• **Excerpted data**:

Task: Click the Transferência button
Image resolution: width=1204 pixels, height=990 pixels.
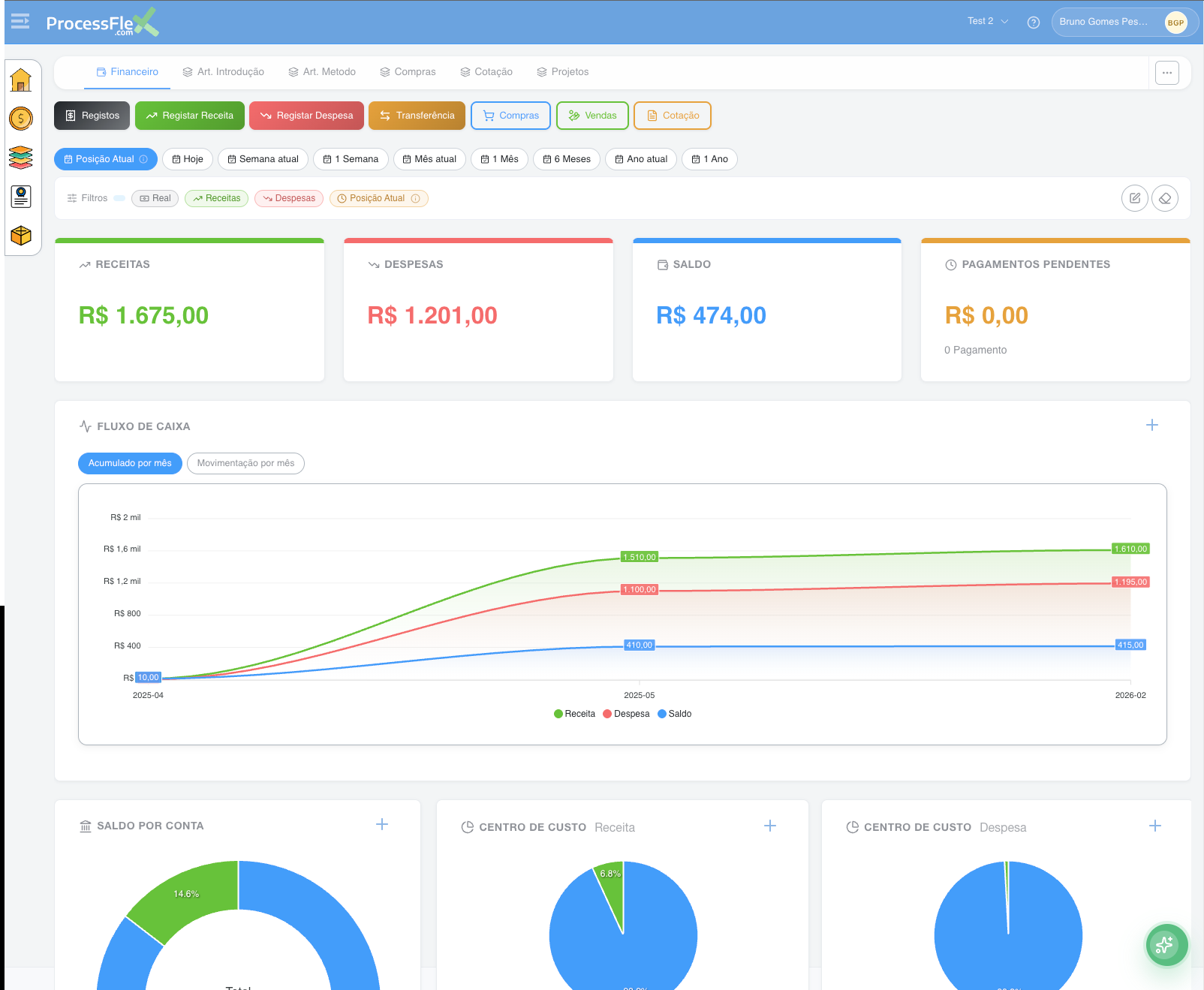Action: pos(417,116)
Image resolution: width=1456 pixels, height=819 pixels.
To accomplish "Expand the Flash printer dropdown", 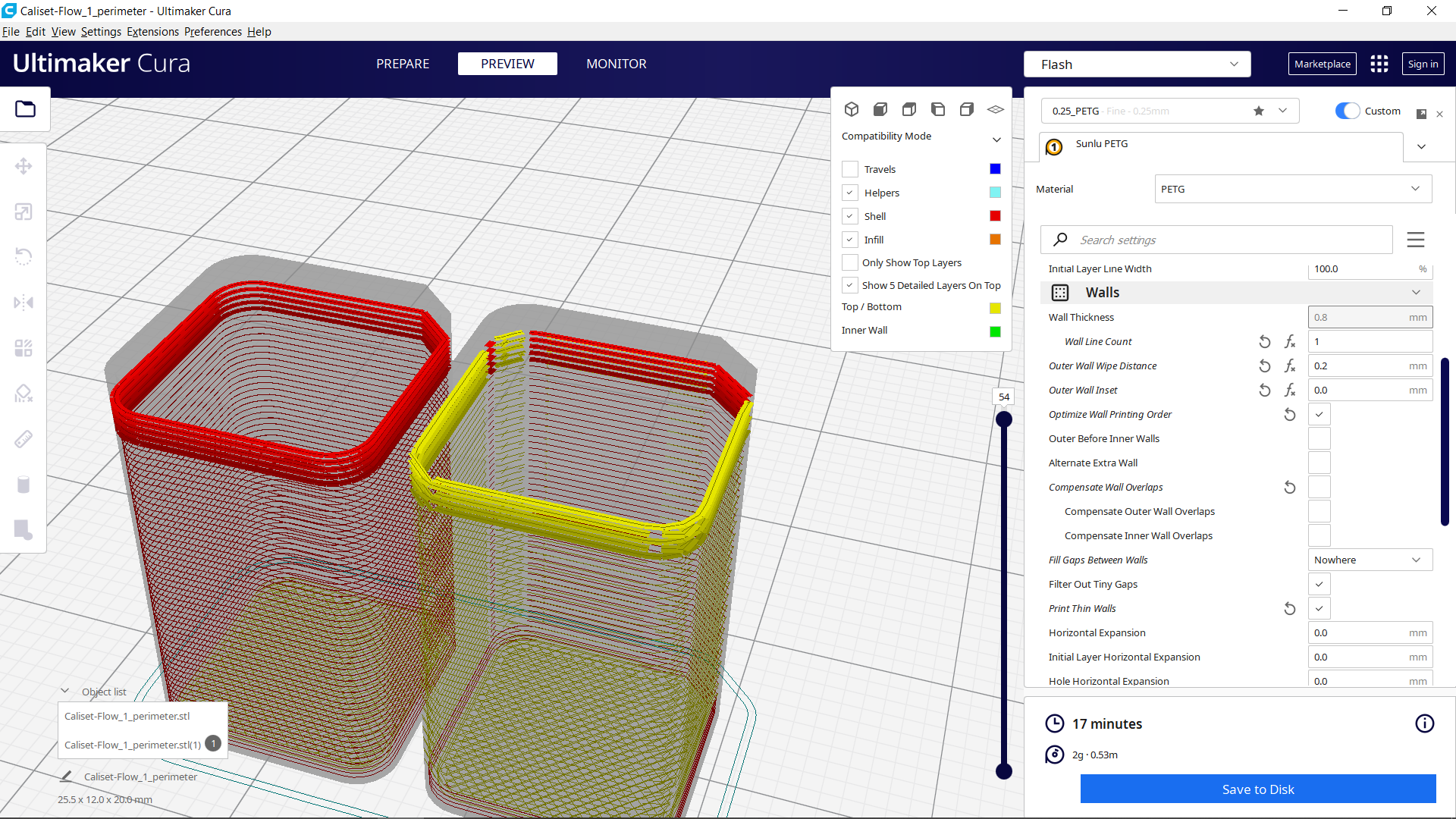I will pyautogui.click(x=1235, y=64).
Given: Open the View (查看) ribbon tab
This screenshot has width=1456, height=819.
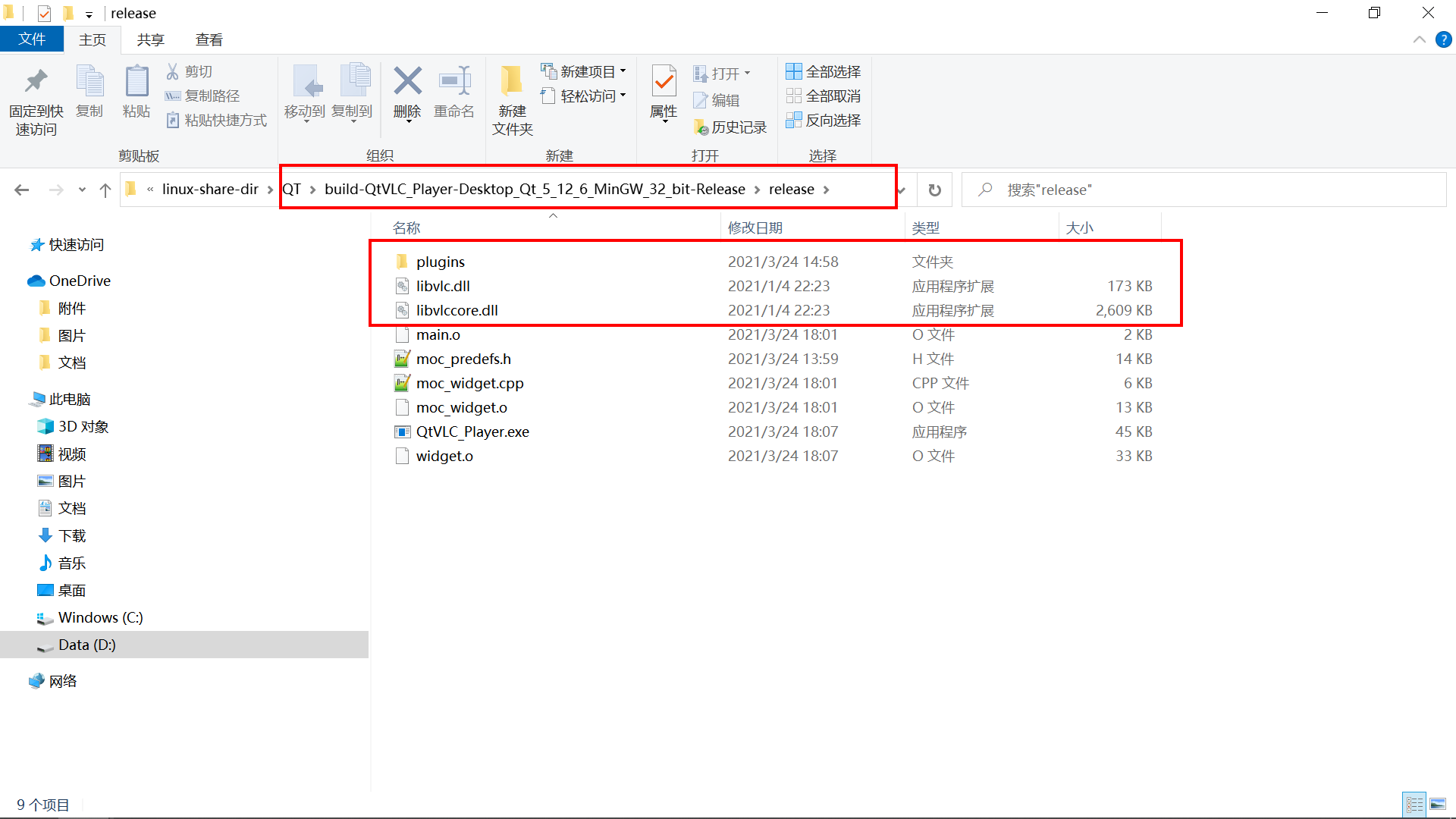Looking at the screenshot, I should [x=209, y=39].
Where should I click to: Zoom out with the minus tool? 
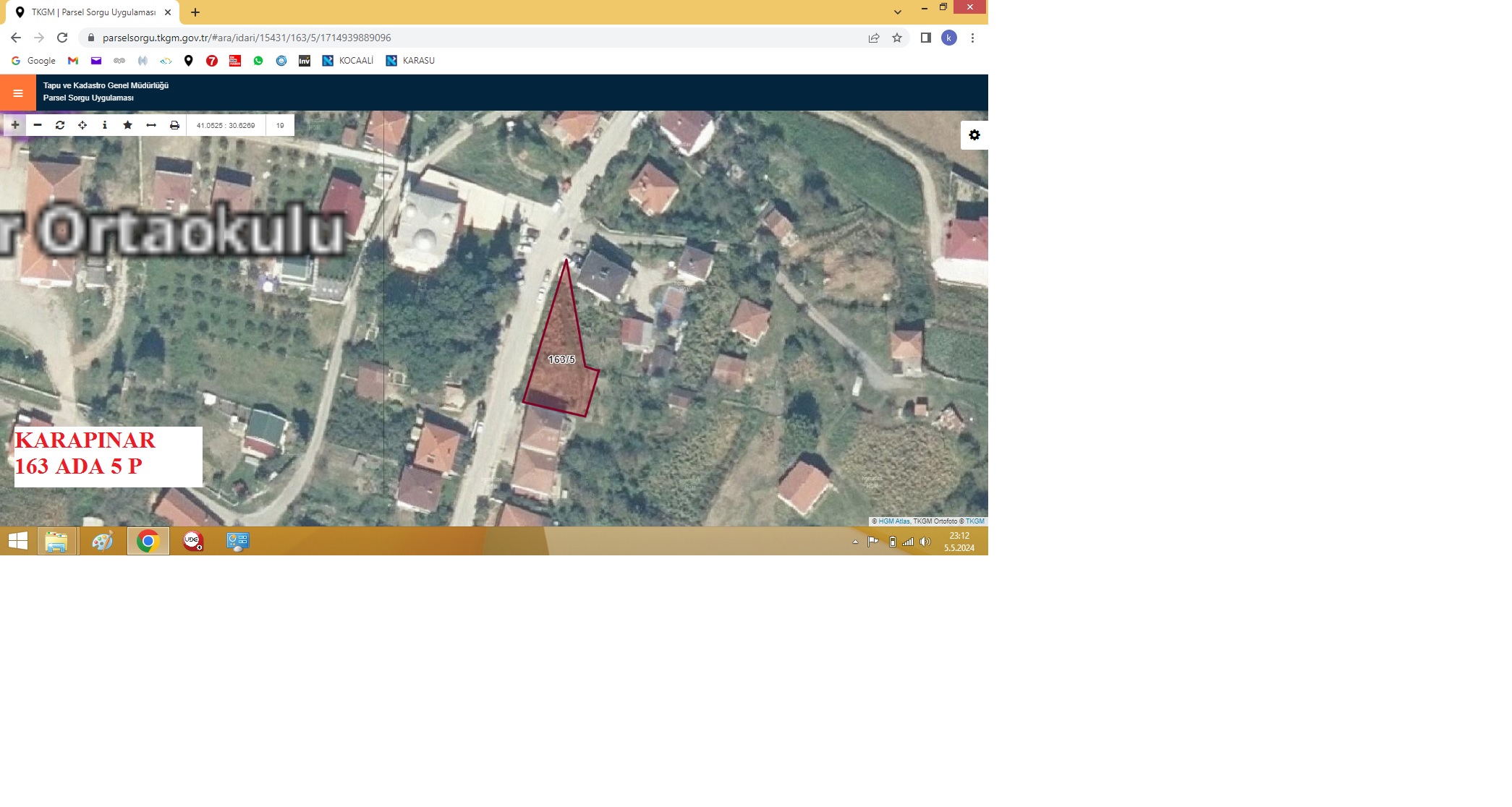point(38,125)
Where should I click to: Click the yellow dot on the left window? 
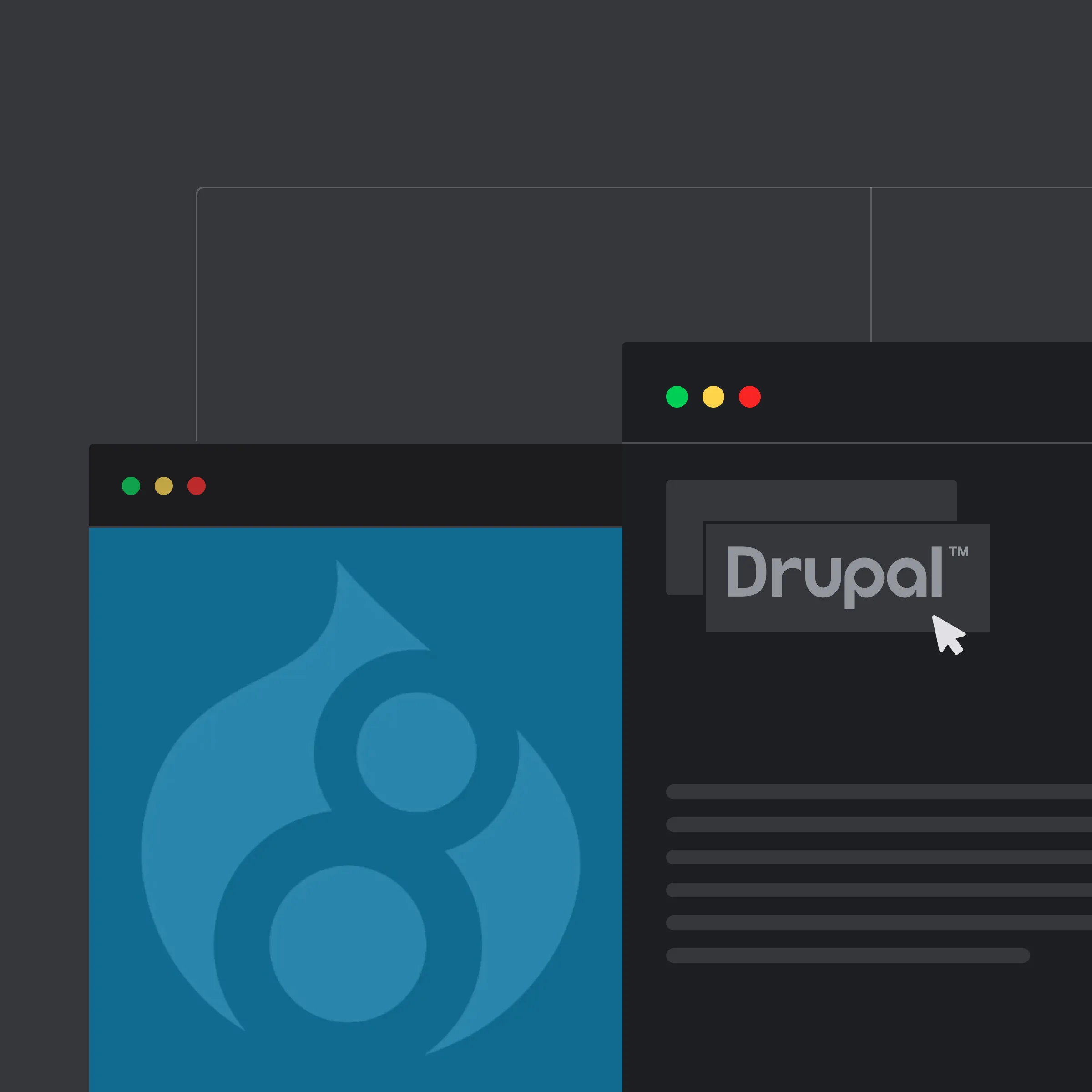click(163, 486)
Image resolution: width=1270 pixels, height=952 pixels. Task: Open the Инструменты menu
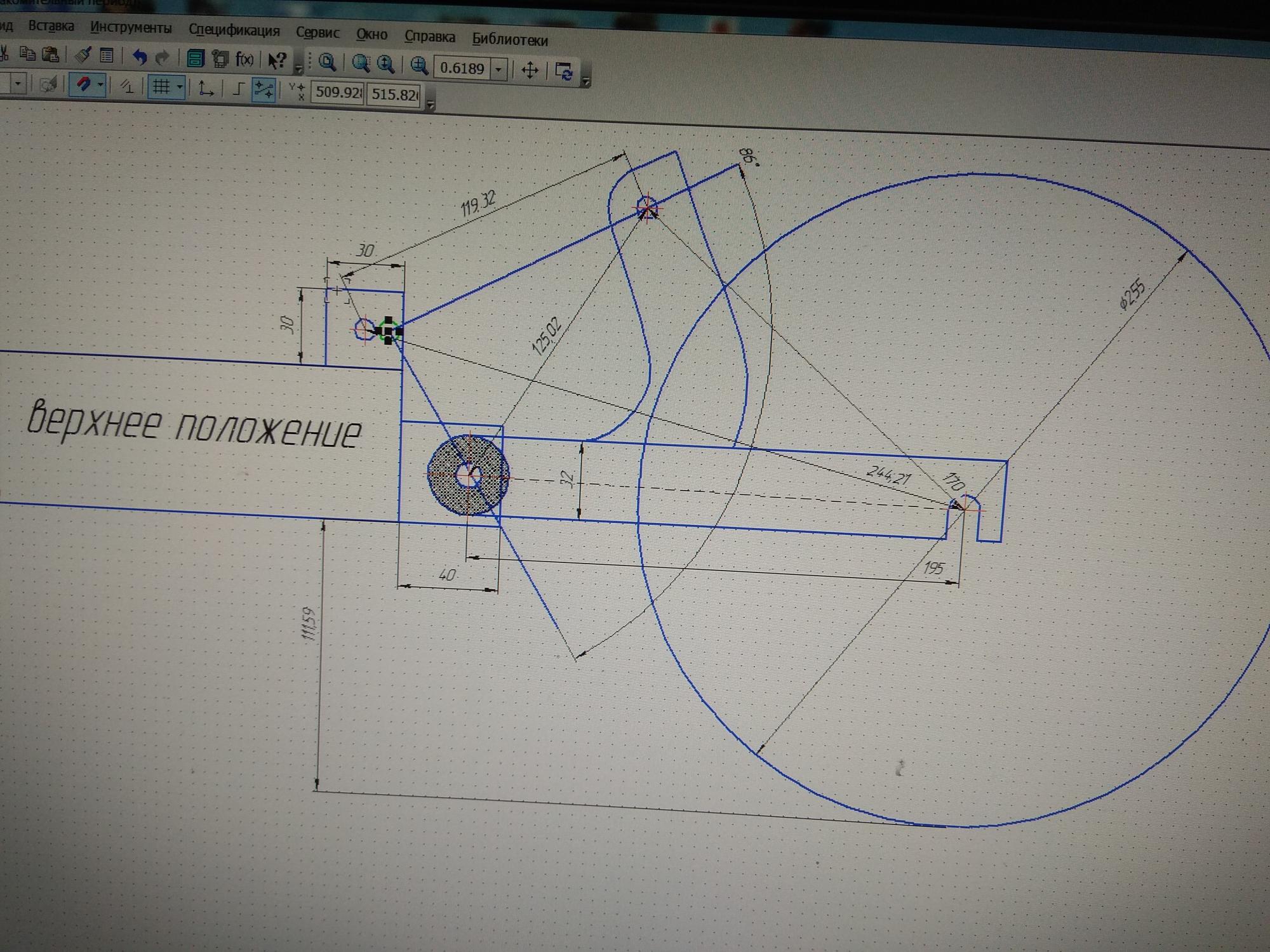pyautogui.click(x=131, y=28)
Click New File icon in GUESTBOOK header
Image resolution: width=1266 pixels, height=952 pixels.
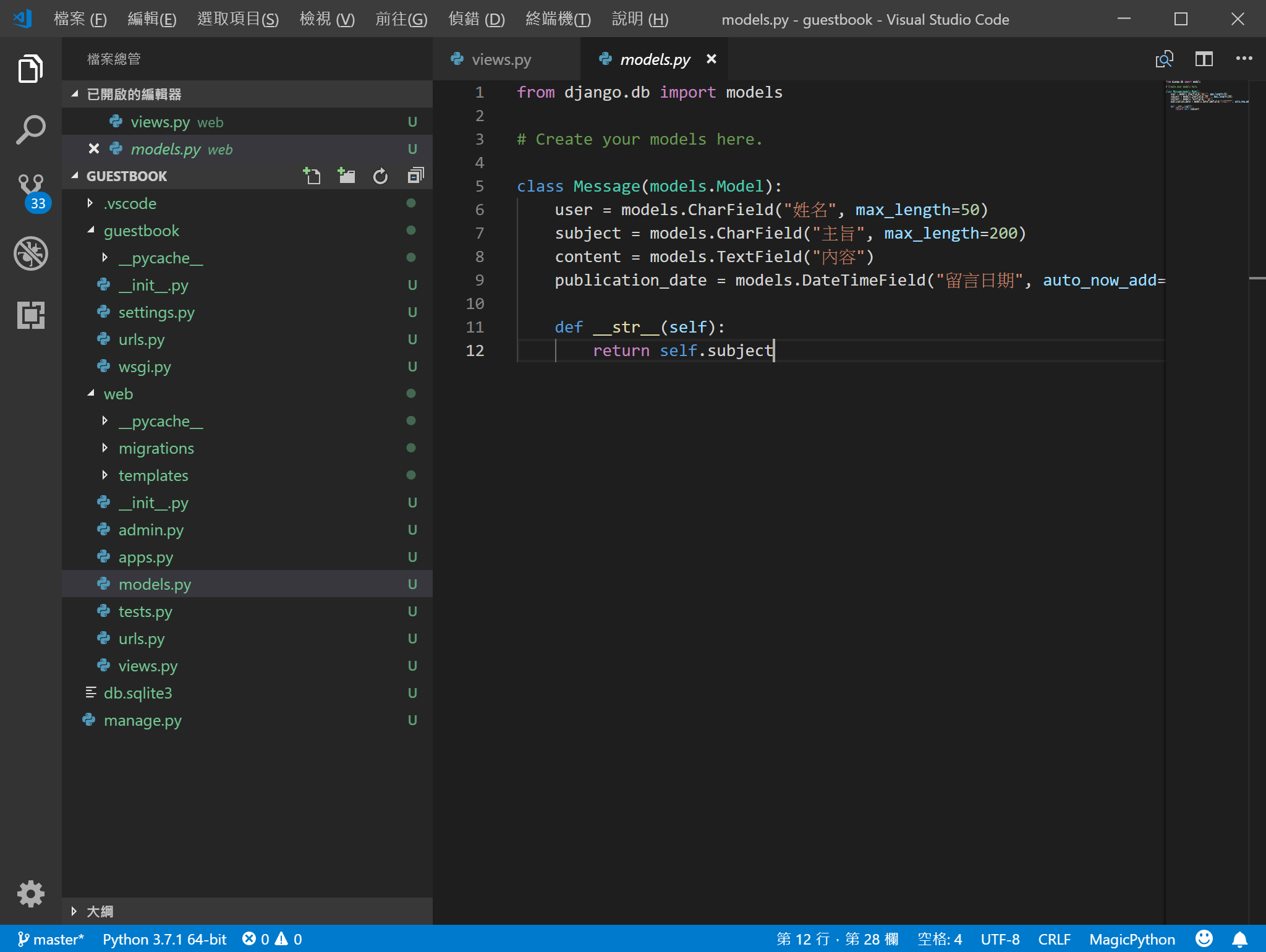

• **The problem**:
Leave the pictures out and reproduce exactly the lines from the line with "Given: Open the View (查看) ribbon tab" to the end of the material above.

• **Written solution**:
Given: Open the View (查看) ribbon tab
This screenshot has width=1456, height=819.
Looking at the screenshot, I should [x=209, y=39].
Where should I click to: Zoom out with the minus tool? 
point(38,125)
Where should I click to: Click the yellow dot on the left window? 
click(163, 486)
Image resolution: width=1270 pixels, height=952 pixels. Task: Open the Инструменты menu
pyautogui.click(x=131, y=28)
Click New File icon in GUESTBOOK header
Image resolution: width=1266 pixels, height=952 pixels.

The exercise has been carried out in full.